The Texas Railroad Commission voted unanimously to tap up to $750,000 from the Oil Field Cleanup Fund, an account normally used to plug abandoned wells and remediate contaminated drilling sites. The money in the account comes largely from industry permit fees.
"We are in extraordinary times, and they demand some extraordinary measures," said Commissioner Victor Carrillo, a member of the three-member panel.
Industry advocates have been pushing the Railroad Commission, which once regulated railroads but now oversees the oil and gas industry, to seek emergency funds to reduce bureaucratic and costly delays in the permitting process.
(Excerpt) Read more at star-telegram.com ...
Just goes to show ANY successful fund is destined to become a general fund.
Sounds a bit shady to me.
Chesapeake expected to slow Barnett Shale drilling
***********************EXCERPT***********************
Wed, Sep. 24, 2008
Chesapeake Energy Chairman Aubrey McClendon said Tuesday that the companys level of drilling in the Barnett Shale has probably peaked and should slowly decline over the next decade as the company increases its activity in new fields such as Louisianas Haynesville Shale.
McClendon spoke during a conference call with financial analysts to discuss the companys announcement Monday that it is cutting its drilling and development budget by 17 percent in light of lower natural gas prices. Analysts generally applauded the decision and said they expected other producers to follow, although none has made similar announcements.
Asked to detail what changes the reduced drilling budget would bring, McClendon replied that the company is boosting Haynesville drilling and holding steady in Arkansas Fayetteville Shale.
"And we will be starting a slow ramp-down in the Barnett that will probably last a decade or so," he said. Chesapeake has 43 rigs in the Barnett, he said. "I think weve reached our high-water mark there."
Not just that area.
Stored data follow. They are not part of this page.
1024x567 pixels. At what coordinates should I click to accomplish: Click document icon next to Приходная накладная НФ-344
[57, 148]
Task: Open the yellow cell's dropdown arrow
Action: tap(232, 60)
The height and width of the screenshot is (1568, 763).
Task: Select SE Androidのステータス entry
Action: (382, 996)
They are spread all over the state.
Texas Rig count, Sept averages
TEXAS-OFFSHORE - 10
TEXAS-INL WATER - 1
DISTRICT 1 - 27
DISTRICT 2 - 35
DISTRICT 3 - 62
DISTRICT 4 - 92
DISTRICT 5 - 186
DISTRICT 6 - 129
DISTRICT 7B - 31
DISTRICT 7C - 72
DISTRICT 8 - 133
DISTRICT 8A - 27
DISTRICT 9 - 41
DISTRICT 10 - 99
Chesapeake is also ramping down their drilling efforts due to cash expenditures being upside down from revenue, numerous deals made wherein they are “carried” on their working interest participation and a recognition that the previous drilling frenzy would not be as wise today, given a softening of Natural gas prices that will probably stay around for awhile.
Well the environmentalists are the reason for the high cost and delays associated with the permitting process, so it only is fair to use their “clean up” money to pay for cutting through the red tape they created. ;)
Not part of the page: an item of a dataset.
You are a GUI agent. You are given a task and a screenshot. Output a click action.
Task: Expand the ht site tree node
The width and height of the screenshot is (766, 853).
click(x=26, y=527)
Think of it as the oil equivalent of LEOs using seized ill-gotten gains from criminals to pay for investigating, procecuting and incarcerating the criminals. Too bad we can’t jail the environmentalists while we are at it. ;)
Thats fine as long as these drillers can afford cleanup and decontamination requirements individually. Currently they can afford it, in the future a good spill may be an outfits end game, then who pays?
Listen to yourself, you sound like a damn liberal loon. Texans clean up after themselves, they don't need no damn "requirements" to do so.
Good! We have Texans all over up here doing gas wells, pipelines, and exploration. Great people (even the illegals they bring along are exceptionally friendly). We (landowners) keep a close eye on all of them even though its probably not necessary.